— Start —
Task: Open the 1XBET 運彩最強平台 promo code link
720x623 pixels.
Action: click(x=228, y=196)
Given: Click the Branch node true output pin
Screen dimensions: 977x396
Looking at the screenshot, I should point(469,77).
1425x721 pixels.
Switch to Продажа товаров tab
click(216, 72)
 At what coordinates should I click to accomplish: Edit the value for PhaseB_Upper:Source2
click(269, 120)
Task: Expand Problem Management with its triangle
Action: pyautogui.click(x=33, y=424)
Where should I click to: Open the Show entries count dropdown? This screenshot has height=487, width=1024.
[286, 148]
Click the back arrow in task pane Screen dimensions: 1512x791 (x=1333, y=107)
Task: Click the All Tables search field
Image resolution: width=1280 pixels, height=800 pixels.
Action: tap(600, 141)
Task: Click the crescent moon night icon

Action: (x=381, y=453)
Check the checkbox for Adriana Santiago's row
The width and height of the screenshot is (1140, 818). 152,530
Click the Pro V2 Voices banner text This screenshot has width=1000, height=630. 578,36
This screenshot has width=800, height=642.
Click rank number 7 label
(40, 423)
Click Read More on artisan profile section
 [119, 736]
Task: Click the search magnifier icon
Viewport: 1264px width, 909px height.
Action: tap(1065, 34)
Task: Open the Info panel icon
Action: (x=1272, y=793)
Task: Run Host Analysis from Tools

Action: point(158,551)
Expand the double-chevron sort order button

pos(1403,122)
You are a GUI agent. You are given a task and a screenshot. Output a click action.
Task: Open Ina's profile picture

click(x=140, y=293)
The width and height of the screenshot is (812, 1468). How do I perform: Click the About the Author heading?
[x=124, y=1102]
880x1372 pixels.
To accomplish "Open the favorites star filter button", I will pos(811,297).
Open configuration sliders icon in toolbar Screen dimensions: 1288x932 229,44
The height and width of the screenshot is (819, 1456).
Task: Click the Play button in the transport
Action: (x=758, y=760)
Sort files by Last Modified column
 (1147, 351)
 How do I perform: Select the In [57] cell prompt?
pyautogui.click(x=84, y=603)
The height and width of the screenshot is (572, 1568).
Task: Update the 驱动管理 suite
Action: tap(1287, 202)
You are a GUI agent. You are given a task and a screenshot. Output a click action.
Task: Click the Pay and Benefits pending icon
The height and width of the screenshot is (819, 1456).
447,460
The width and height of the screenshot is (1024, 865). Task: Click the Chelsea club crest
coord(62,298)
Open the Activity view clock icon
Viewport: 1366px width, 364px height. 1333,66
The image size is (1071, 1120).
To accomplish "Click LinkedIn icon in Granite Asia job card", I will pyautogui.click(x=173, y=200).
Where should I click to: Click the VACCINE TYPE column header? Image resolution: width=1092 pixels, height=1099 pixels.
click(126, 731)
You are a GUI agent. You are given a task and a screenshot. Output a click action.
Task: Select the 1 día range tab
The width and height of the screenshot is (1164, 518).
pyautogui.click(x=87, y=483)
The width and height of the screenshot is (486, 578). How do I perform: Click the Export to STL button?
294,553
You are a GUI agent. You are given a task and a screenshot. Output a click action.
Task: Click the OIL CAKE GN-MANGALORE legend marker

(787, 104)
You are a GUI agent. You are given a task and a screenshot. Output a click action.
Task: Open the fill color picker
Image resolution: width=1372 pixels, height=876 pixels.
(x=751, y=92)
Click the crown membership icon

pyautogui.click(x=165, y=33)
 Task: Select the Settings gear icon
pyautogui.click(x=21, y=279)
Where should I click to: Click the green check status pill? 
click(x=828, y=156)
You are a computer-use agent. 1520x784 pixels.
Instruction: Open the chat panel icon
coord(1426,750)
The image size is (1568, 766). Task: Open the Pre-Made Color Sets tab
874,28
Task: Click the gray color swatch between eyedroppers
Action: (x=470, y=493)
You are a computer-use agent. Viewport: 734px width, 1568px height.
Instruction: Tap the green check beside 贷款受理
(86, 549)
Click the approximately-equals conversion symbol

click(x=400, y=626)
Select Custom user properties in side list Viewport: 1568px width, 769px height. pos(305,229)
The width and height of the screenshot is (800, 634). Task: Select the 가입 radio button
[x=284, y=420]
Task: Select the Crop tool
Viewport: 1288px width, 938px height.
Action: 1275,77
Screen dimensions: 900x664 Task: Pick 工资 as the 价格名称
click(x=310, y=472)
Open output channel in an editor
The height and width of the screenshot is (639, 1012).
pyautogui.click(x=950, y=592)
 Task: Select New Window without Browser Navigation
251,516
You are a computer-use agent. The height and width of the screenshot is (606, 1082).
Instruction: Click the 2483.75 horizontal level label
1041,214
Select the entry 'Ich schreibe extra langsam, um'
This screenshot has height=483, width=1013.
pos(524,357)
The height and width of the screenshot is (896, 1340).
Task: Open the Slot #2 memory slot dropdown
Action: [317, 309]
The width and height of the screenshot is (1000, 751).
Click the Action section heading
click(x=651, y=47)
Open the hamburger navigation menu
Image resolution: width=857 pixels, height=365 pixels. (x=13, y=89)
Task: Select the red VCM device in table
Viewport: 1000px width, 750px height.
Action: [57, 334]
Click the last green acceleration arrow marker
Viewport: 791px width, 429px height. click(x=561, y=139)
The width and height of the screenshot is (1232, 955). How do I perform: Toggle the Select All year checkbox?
— End —
JOB: Please render the rows above as a JSON list of strings, one string for each line, and leave out any blank lines.

RESPONSE TO THIS EXERCISE:
[
  "Task: Open the 1XBET 運彩最強平台 promo code link",
  "720x623 pixels.",
  "Action: click(x=228, y=196)",
  "Given: Click the Branch node true output pin",
  "Screen dimensions: 977x396",
  "Looking at the screenshot, I should point(469,77).",
  "1425x721 pixels.",
  "Switch to Продажа товаров tab",
  "click(216, 72)",
  " At what coordinates should I click to accomplish: Edit the value for PhaseB_Upper:Source2",
  "click(269, 120)",
  "Task: Expand Problem Management with its triangle",
  "Action: pyautogui.click(x=33, y=424)",
  "Where should I click to: Open the Show entries count dropdown? This screenshot has height=487, width=1024.",
  "[286, 148]",
  "Click the back arrow in task pane Screen dimensions: 1512x791 (x=1333, y=107)",
  "Task: Click the All Tables search field",
  "Image resolution: width=1280 pixels, height=800 pixels.",
  "Action: tap(600, 141)",
  "Task: Click the crescent moon night icon",
  "Action: (x=381, y=453)",
  "Check the checkbox for Adriana Santiago's row",
  "The width and height of the screenshot is (1140, 818). 152,530",
  "Click the Pro V2 Voices banner text This screenshot has width=1000, height=630. 578,36",
  "This screenshot has width=800, height=642.",
  "Click rank number 7 label",
  "(40, 423)",
  "Click Read More on artisan profile section",
  " [119, 736]",
  "Task: Click the search magnifier icon",
  "Viewport: 1264px width, 909px height.",
  "Action: tap(1065, 34)",
  "Task: Open the Info panel icon",
  "Action: (x=1272, y=793)",
  "Task: Run Host Analysis from Tools",
  "Action: point(158,551)",
  "Expand the double-chevron sort order button",
  "pos(1403,122)",
  "You are a GUI agent. You are given a task and a screenshot. Output a click action.",
  "Task: Open Ina's profile picture",
  "click(x=140, y=293)",
  "The width and height of the screenshot is (812, 1468). How do I perform: Click the About the Author heading?",
  "[x=124, y=1102]",
  "880x1372 pixels.",
  "To accomplish \"Open the favorites star filter button\", I will pos(811,297).",
  "Open configuration sliders icon in toolbar Screen dimensions: 1288x932 229,44",
  "The height and width of the screenshot is (819, 1456).",
  "Task: Click the Play button in the transport",
  "Action: (x=758, y=760)",
  "Sort files by Last Modified column",
  " (1147, 351)",
  " How do I perform: Select the In [57] cell prompt?",
  "pyautogui.click(x=84, y=603)",
  "The height and width of the screenshot is (572, 1568).",
  "Task: Update the 驱动管理 suite",
  "Action: tap(1287, 202)",
  "You are a GUI agent. You are given a task and a screenshot. Output a click action.",
  "Task: Click the Pay and Benefits pending icon",
  "The height and width of the screenshot is (819, 1456).",
  "447,460",
  "The width and height of the screenshot is (1024, 865). Task: Click the Chelsea club crest",
  "coord(62,298)",
  "Open the Activity view clock icon",
  "Viewport: 1366px width, 364px height. 1333,66",
  "The image size is (1071, 1120).",
  "To accomplish \"Click LinkedIn icon in Granite Asia job card\", I will pyautogui.click(x=173, y=200).",
  "Where should I click to: Click the VACCINE TYPE column header? Image resolution: width=1092 pixels, height=1099 pixels.",
  "click(126, 731)",
  "You are a GUI agent. You are given a task and a screenshot. Output a click action.",
  "Task: Select the 1 día range tab",
  "The width and height of the screenshot is (1164, 518).",
  "pyautogui.click(x=87, y=483)",
  "The width and height of the screenshot is (486, 578). How do I perform: Click the Export to STL button?",
  "294,553",
  "You are a GUI agent. You are given a task and a screenshot. Output a click action.",
  "Task: Click the OIL CAKE GN-MANGALORE legend marker",
  "(787, 104)",
  "You are a GUI agent. You are given a task and a screenshot. Output a click action.",
  "Task: Open the fill color picker",
  "Image resolution: width=1372 pixels, height=876 pixels.",
  "(x=751, y=92)",
  "Click the crown membership icon",
  "pyautogui.click(x=165, y=33)",
  " Task: Select the Settings gear icon",
  "pyautogui.click(x=21, y=279)",
  "Where should I click to: Click the green check status pill? ",
  "click(x=828, y=156)",
  "You are a computer-use agent. 1520x784 pixels.",
  "Instruction: Open the chat panel icon",
  "coord(1426,750)",
  "The image size is (1568, 766). Task: Open the Pre-Made Color Sets tab",
  "874,28",
  "Task: Click the gray color swatch between eyedroppers",
  "Action: (x=470, y=493)",
  "You are a computer-use agent. Viewport: 734px width, 1568px height.",
  "Instruction: Tap the green check beside 贷款受理",
  "(86, 549)",
  "Click the approximately-equals conversion symbol",
  "click(x=400, y=626)",
  "Select Custom user properties in side list Viewport: 1568px width, 769px height. pos(305,229)",
  "The width and height of the screenshot is (800, 634). Task: Select the 가입 radio button",
  "[x=284, y=420]",
  "Task: Select the Crop tool",
  "Viewport: 1288px width, 938px height.",
  "Action: 1275,77",
  "Screen dimensions: 900x664 Task: Pick 工资 as the 价格名称",
  "click(x=310, y=472)",
  "Open output channel in an editor",
  "The height and width of the screenshot is (639, 1012).",
  "pyautogui.click(x=950, y=592)",
  " Task: Select New Window without Browser Navigation",
  "251,516",
  "You are a computer-use agent. The height and width of the screenshot is (606, 1082).",
  "Instruction: Click the 2483.75 horizontal level label",
  "1041,214",
  "Select the entry 'Ich schreibe extra langsam, um'",
  "This screenshot has height=483, width=1013.",
  "pos(524,357)",
  "The height and width of the screenshot is (896, 1340).",
  "Task: Open the Slot #2 memory slot dropdown",
  "Action: [317, 309]",
  "The width and height of the screenshot is (1000, 751).",
  "Click the Action section heading",
  "click(x=651, y=47)",
  "Open the hamburger navigation menu",
  "Image resolution: width=857 pixels, height=365 pixels. (x=13, y=89)",
  "Task: Select the red VCM device in table",
  "Viewport: 1000px width, 750px height.",
  "Action: [57, 334]",
  "Click the last green acceleration arrow marker",
  "Viewport: 791px width, 429px height. click(x=561, y=139)",
  "The width and height of the screenshot is (1232, 955). How do I perform: Toggle the Select All year checkbox?"
]